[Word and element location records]
============

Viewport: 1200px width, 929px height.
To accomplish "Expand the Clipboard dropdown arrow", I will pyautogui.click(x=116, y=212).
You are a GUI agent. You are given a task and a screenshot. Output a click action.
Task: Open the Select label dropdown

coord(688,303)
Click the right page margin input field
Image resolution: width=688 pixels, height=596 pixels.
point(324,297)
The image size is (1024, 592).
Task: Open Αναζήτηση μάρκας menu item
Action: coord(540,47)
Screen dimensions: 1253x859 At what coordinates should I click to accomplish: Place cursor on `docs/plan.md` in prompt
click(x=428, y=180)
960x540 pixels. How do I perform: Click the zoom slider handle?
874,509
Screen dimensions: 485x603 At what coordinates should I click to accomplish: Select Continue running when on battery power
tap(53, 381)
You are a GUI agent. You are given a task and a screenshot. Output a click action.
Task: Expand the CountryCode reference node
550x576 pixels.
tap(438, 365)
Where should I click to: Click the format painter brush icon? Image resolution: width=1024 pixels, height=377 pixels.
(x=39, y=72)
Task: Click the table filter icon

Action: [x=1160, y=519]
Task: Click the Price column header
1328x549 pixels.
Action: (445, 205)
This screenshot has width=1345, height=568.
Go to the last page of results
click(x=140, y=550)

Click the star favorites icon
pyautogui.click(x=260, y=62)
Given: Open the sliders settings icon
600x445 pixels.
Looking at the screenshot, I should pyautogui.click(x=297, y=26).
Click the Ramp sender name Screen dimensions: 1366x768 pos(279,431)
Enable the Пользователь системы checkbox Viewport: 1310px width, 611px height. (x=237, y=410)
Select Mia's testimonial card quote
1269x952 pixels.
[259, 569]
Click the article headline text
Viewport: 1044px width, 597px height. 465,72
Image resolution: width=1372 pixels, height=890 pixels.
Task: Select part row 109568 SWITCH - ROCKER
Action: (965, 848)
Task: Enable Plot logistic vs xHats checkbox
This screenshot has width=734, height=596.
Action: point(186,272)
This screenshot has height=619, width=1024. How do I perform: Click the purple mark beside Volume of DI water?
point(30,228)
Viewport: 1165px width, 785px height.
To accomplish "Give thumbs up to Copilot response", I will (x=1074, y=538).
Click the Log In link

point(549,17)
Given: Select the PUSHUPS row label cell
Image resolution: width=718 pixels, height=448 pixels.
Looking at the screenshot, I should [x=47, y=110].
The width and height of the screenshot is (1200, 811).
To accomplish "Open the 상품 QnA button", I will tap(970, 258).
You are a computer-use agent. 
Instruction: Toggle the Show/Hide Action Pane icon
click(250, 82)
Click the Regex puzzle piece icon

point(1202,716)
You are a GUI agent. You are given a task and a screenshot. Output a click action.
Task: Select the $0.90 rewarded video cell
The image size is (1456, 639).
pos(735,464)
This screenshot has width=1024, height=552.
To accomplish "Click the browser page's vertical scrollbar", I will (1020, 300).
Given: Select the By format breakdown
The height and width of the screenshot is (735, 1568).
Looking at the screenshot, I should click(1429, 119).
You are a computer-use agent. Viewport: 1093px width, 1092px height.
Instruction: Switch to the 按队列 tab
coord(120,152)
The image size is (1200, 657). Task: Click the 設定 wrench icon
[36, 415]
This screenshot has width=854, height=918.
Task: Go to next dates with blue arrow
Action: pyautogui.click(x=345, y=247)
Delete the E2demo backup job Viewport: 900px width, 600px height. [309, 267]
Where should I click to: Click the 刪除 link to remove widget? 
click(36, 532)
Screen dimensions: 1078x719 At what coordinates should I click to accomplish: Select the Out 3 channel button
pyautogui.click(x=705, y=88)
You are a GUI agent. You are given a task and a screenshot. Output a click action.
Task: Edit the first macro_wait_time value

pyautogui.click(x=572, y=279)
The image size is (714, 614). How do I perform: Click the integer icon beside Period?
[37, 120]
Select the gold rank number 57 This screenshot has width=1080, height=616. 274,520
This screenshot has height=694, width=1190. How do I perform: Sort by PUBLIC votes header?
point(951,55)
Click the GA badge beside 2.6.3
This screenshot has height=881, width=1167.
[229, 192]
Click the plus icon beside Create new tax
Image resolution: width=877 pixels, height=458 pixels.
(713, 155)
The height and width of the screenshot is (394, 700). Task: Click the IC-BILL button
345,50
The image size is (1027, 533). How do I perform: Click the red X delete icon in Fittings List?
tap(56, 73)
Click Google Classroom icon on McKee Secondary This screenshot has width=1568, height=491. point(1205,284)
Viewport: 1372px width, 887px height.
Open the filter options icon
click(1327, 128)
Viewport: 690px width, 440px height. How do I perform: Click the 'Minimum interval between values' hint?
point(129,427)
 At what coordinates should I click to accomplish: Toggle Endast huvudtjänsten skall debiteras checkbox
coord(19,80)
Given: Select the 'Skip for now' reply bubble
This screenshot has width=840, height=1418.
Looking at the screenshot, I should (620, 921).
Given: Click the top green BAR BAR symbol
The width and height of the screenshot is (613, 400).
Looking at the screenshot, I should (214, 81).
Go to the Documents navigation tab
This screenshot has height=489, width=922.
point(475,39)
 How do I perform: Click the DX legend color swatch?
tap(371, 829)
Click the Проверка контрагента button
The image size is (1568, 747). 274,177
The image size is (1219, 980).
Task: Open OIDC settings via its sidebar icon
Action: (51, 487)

============

**Instructions to follow:** Render the entries from the line with "960x540 pixels. How" to the line with "will tap(970, 258)." as a Markdown table with the columns Row and Entry line, leaving out blank lines.

**Output of the exercise:**
| Row | Entry line |
|---|---|
| 1 | 960x540 pixels. How do I perform: Click the zoom slider handle? |
| 2 | 874,509 |
| 3 | Screen dimensions: 485x603 At what coordinates should I click to accomplish: Select Continue running when on battery power |
| 4 | tap(53, 381) |
| 5 | You are a GUI agent. You are given a task and a screenshot. Output a click action. |
| 6 | Task: Expand the CountryCode reference node |
| 7 | 550x576 pixels. |
| 8 | tap(438, 365) |
| 9 | Where should I click to: Click the format painter brush icon? Image resolution: width=1024 pixels, height=377 pixels. |
| 10 | (x=39, y=72) |
| 11 | Task: Click the table filter icon |
| 12 | Action: [x=1160, y=519] |
| 13 | Task: Click the Price column header |
| 14 | 1328x549 pixels. |
| 15 | Action: (445, 205) |
| 16 | This screenshot has width=1345, height=568. |
| 17 | Go to the last page of results |
| 18 | click(x=140, y=550) |
| 19 | Click the star favorites icon |
| 20 | pyautogui.click(x=260, y=62) |
| 21 | Given: Open the sliders settings icon |
| 22 | 600x445 pixels. |
| 23 | Looking at the screenshot, I should pyautogui.click(x=297, y=26). |
| 24 | Click the Ramp sender name Screen dimensions: 1366x768 pos(279,431) |
| 25 | Enable the Пользователь системы checkbox Viewport: 1310px width, 611px height. (x=237, y=410) |
| 26 | Select Mia's testimonial card quote |
| 27 | 1269x952 pixels. |
| 28 | [259, 569] |
| 29 | Click the article headline text |
| 30 | Viewport: 1044px width, 597px height. 465,72 |
| 31 | Image resolution: width=1372 pixels, height=890 pixels. |
| 32 | Task: Select part row 109568 SWITCH - ROCKER |
| 33 | Action: (965, 848) |
| 34 | Task: Enable Plot logistic vs xHats checkbox |
| 35 | This screenshot has width=734, height=596. |
| 36 | Action: point(186,272) |
| 37 | This screenshot has height=619, width=1024. How do I perform: Click the purple mark beside Volume of DI water? |
| 38 | point(30,228) |
| 39 | Viewport: 1165px width, 785px height. |
| 40 | To accomplish "Give thumbs up to Copilot response", I will (x=1074, y=538). |
| 41 | Click the Log In link |
| 42 | point(549,17) |
| 43 | Given: Select the PUSHUPS row label cell |
| 44 | Image resolution: width=718 pixels, height=448 pixels. |
| 45 | Looking at the screenshot, I should [x=47, y=110]. |
| 46 | The width and height of the screenshot is (1200, 811). |
| 47 | To accomplish "Open the 상품 QnA button", I will tap(970, 258). |